Le point de vue de l’Ordre
PRATIQUER LA MEDECINE A LA RETRAITE, A CONDITION DE RESTER COMPETENT !
Dr William Junod, conseiller national de l’Ordre
Dans la conjoncture présente, nous avons besoin de toutes les compétences médicales disponibles. Les médecins retraités désireux de poursuivre une activité médicale partielle sont donc les bienvenus. Ils peuvent rendre de grands services en cette période de démographie médicale déficitaire, et tout particulièrement sur certains créneaux : permanence des soins, remplacements, zones sous-médicalisées... Les nouvelles dispositions réglementaires autorisant le cumul retraite et activité peuvent contribuer à minimiser la crise.

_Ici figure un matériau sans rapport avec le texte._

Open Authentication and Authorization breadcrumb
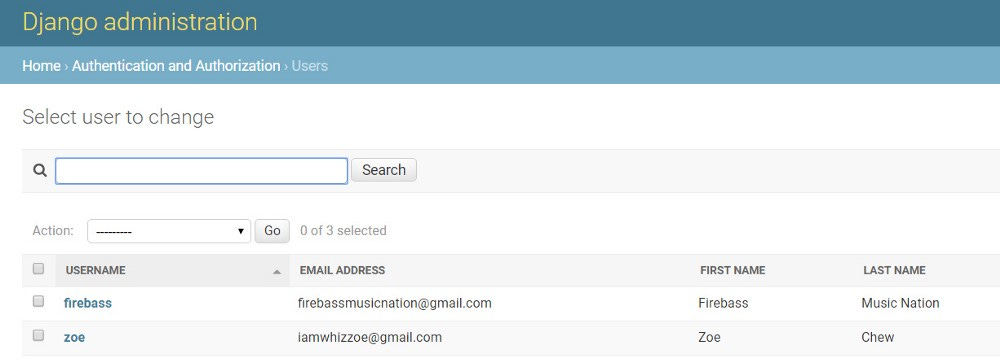The width and height of the screenshot is (1000, 362). pyautogui.click(x=176, y=66)
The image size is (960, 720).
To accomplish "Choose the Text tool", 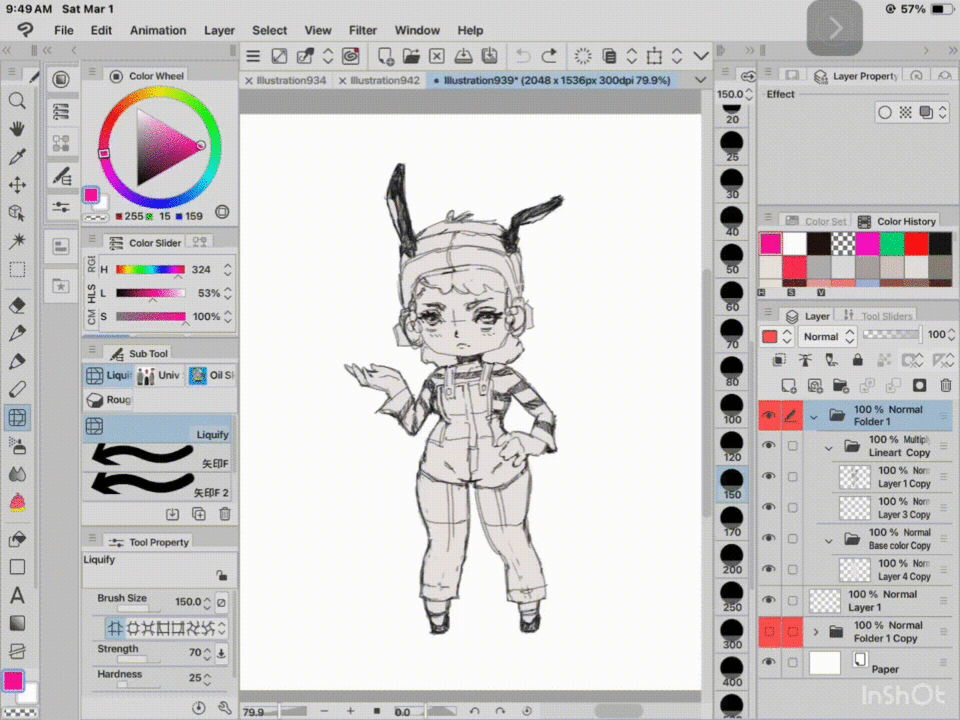I will [x=17, y=596].
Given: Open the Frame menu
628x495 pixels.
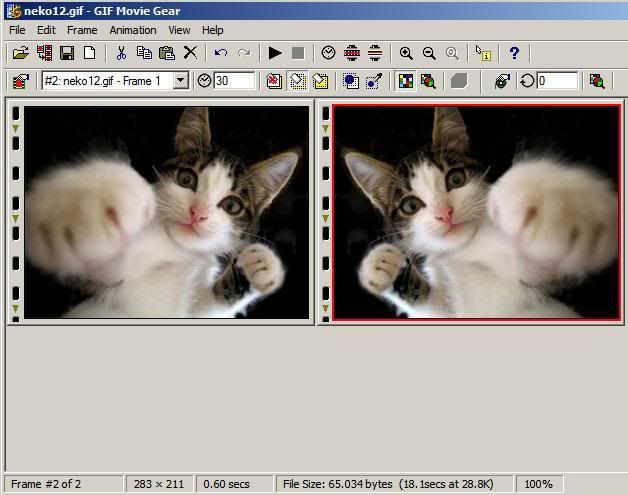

Mais si l’utilité sociale apparaît indubitablement, encore faut-il, pour qu’elle soit vraiment pertinente, que les retraités en question offrent toutes les garanties habituelles que les patients peuvent attendre d’un médecin. Continuer à soigner des malades impose des devoirs. À commencer par le maintien de toutes ses capacités physiques et mentales, bien sûr, mais aussi par le maintien de ses connaissances et compétences. Ce qui implique de continuer à lire, à s’informer. Autrement dit : respecter ses obligations de formation médicale continue et d’évaluation des pratiques professionnelles. Certes, lorsque l’on est en fin de carrière, avec une longue expérience derrière soi, il n’est pas toujours facile de se remettre en cause... mais c’est là une condition sine qua non. Enfin - et ce n’est pas un détail -, la poursuite d’une activité médicale, aussi minime soit-elle, impose d’être parfaitement couvert sur le plan des assurances. Ces responsabilités assumées, reconnaissons que pouvoir continuer à voir quelques patients sans pour autant être soumis au stress d’un emploi du temps surchargé constitue, pour la plupart, une formidable source de vitalité.